How so?  Given the above, I would consider 'const' to apply to a declaration left-to-right and 'final' to apply to a declaration right-to-left.  If there are parenthesis, the rightmost (ie. closing) paren would effectively be the barrier between const and final.  Thus, from your example:

const (int**)* x;

Represents a mutable pointer to a const**, and:

final const (int**)* x;

Represents an immutable (ie. final) pointer to a const int**.  By default, both qualifiers would be fully transitive, so:

final int** x;

Would be an immutable pointer to an immutable pointer to a mutable int.

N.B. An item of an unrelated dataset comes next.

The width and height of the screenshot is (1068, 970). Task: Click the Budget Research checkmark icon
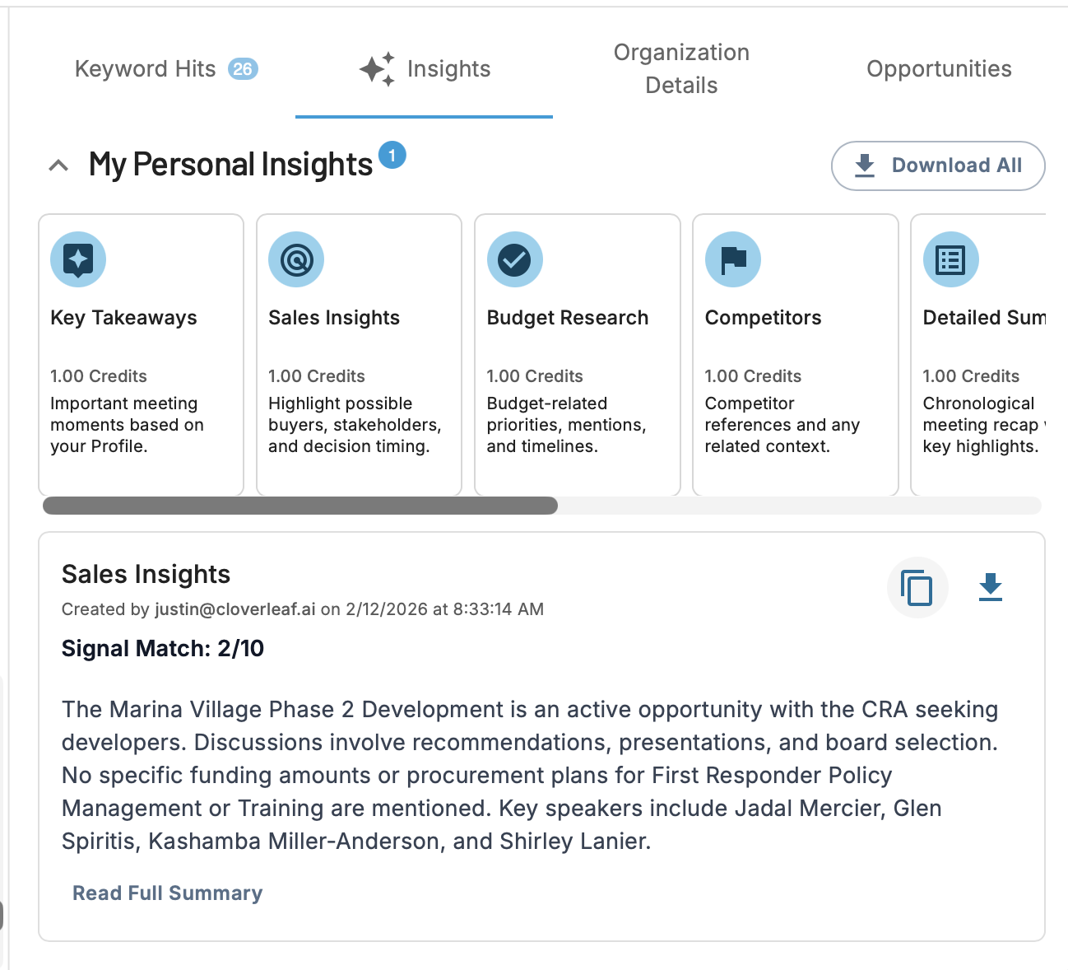514,259
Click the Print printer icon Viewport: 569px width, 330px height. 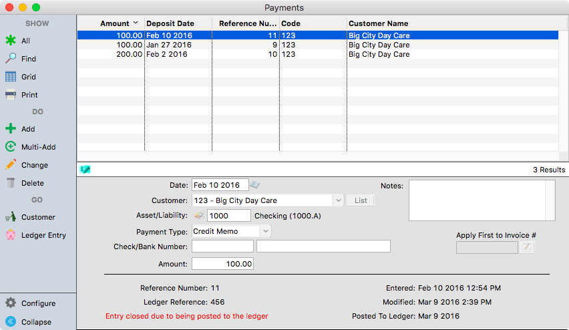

Or am I missing something?


Sean
June 22, 2007
Walter Bright wrote:
> http://www.digitalmars.com/d/const.html

Very nice read.

But I have a few nitpicks too.  :-)

"""
Which brings up another aspect of const in D - it's transitive. Const in C++ is not transitive, which means one can have a pointer to const pointer to mutable int. To declare a variable that is const at each level, one must write:

int const *const *const *p;   // C++

The const is left associative, so the declaration is a pointer to const pointer to const pointer to const int. Const being transitive in D means that every reference reachable through the const is also const. An entire logical region of an application can be protected by placing only one qualifier. To reflect that, the syntax is different, using constructor-like notation:

const(int **)* p;	// D

Here the const applies to the part of the type that is in parentheses.
"""

The way these two examples come one right after the other it leads one to expect that the D example is going to show the D equivalent of the C++ code.  But I don't think that's what it's doing.  I would suggest first showing the D version of the C++ snippet (which is just const int***p -- right?).  That gives people a chance to say "ooh ah D is so much simpler".  Then follow up by saying "what if we instead want part of that to be modifiable?  And give the const(int**)* p example (and maybe a C++ version of that too).  Also the way it is it doesn't explain sufficiently what "applies to the part in parenthesis" means.  Being explicit about what's modifiable there would be helpful.  Maybe remind people to read decls from right to left and spell it out "this is a mutable pointer to const pointer to const pointer"

"""
But there is a need for a constant declaration referencing a mutable type.
"""
This transition could be clearer.  This line comes shortly after introducing 'invariant', so it sounds like you're still talking about a nuance of invariant here rather than moving on to the last of the big three const-related keywords.  Maybe say something like "Finally, there is also a need ..."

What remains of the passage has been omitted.